Let $G$ be the set of positive real numbers except 1. Define $α∗β = α^{\lnβ}$.

(a) Let us show that $(G,∗)$ is a group. Since $α∗β = α^{\lnβ}>0$ and $α^{\lnβ}=1$ if and only if $\ln\beta=0$if and only if $\beta=1,$ we conclude that the operation is defined on the set $G.$

Since $(α∗β)*\gamma = α^{\lnβ}*\gamma=(α^{\lnβ})^{\ln\gamma}=α^{\ln\gamma\lnβ}=α^{\lnβ^{\ln\gamma}} =α^{\ln(β*\gamma)}=α*(β*\gamma),$ we conclude that the operation $*$ is associative.

Since $α∗e = α^{\ln e}=α= e^{\ln α}=e*α$ for any $\alpha\in G,$ we conclude that $e$ is the identity of $G.$ Taking into account that $e^{\frac{1}{\ln \alpha}}*\alpha=(e^{\frac{1}{\ln \alpha}})^{\ln\alpha}=e^{\frac{\ln\alpha}{\ln \alpha}}=e,$ we conclude that $\alpha^{-1}=e^{\frac{1}{\ln \alpha}}\in G,$ and hence $(G,∗)$ is a group.
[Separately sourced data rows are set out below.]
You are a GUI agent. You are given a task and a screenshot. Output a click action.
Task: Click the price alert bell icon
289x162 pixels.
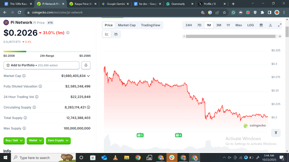coord(86,65)
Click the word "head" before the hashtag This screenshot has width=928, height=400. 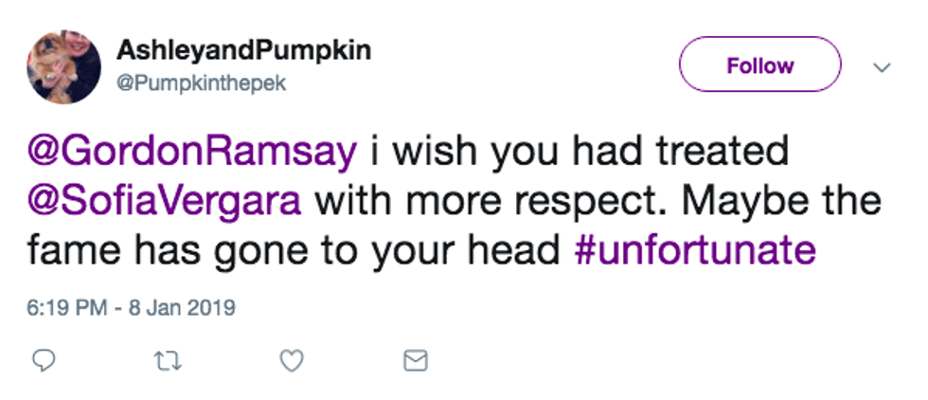[520, 249]
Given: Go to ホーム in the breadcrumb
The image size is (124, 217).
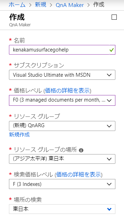Looking at the screenshot, I should pyautogui.click(x=17, y=5).
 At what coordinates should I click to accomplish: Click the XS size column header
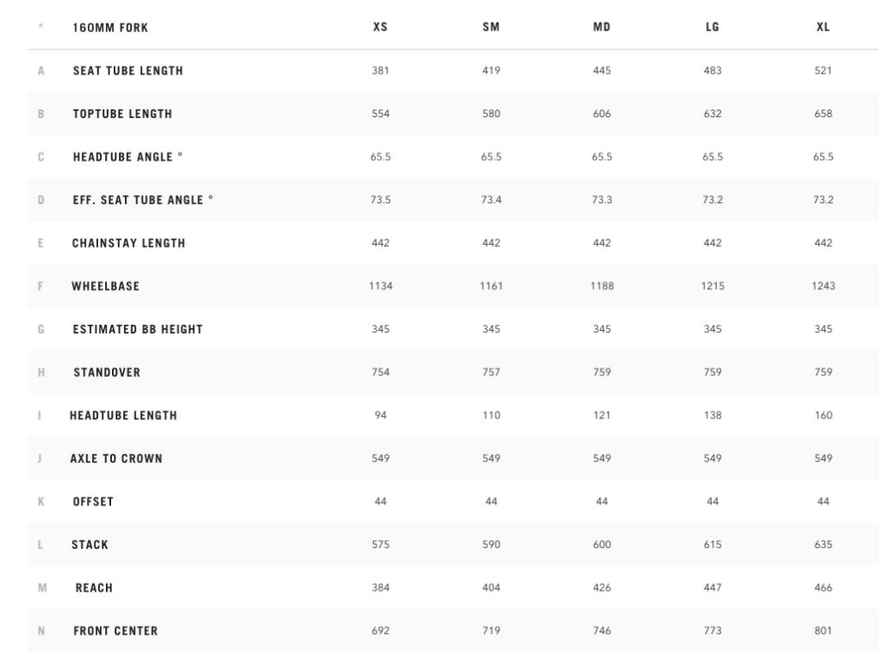[380, 28]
(b) Since $α∗β = α^{\lnβ}=β^{\ln α}=β ∗α$ for any $α,\beta\in G,$ we conclude that $G$ is abelian group.

(c) For the map $f: G\to G, f(x)=x,$ we have that $f(x*y)=f(x^{\ln y})=x^{\ln y}=x*y=f(x)*f(y),$ and hence $f$ is an automorphism of $G$.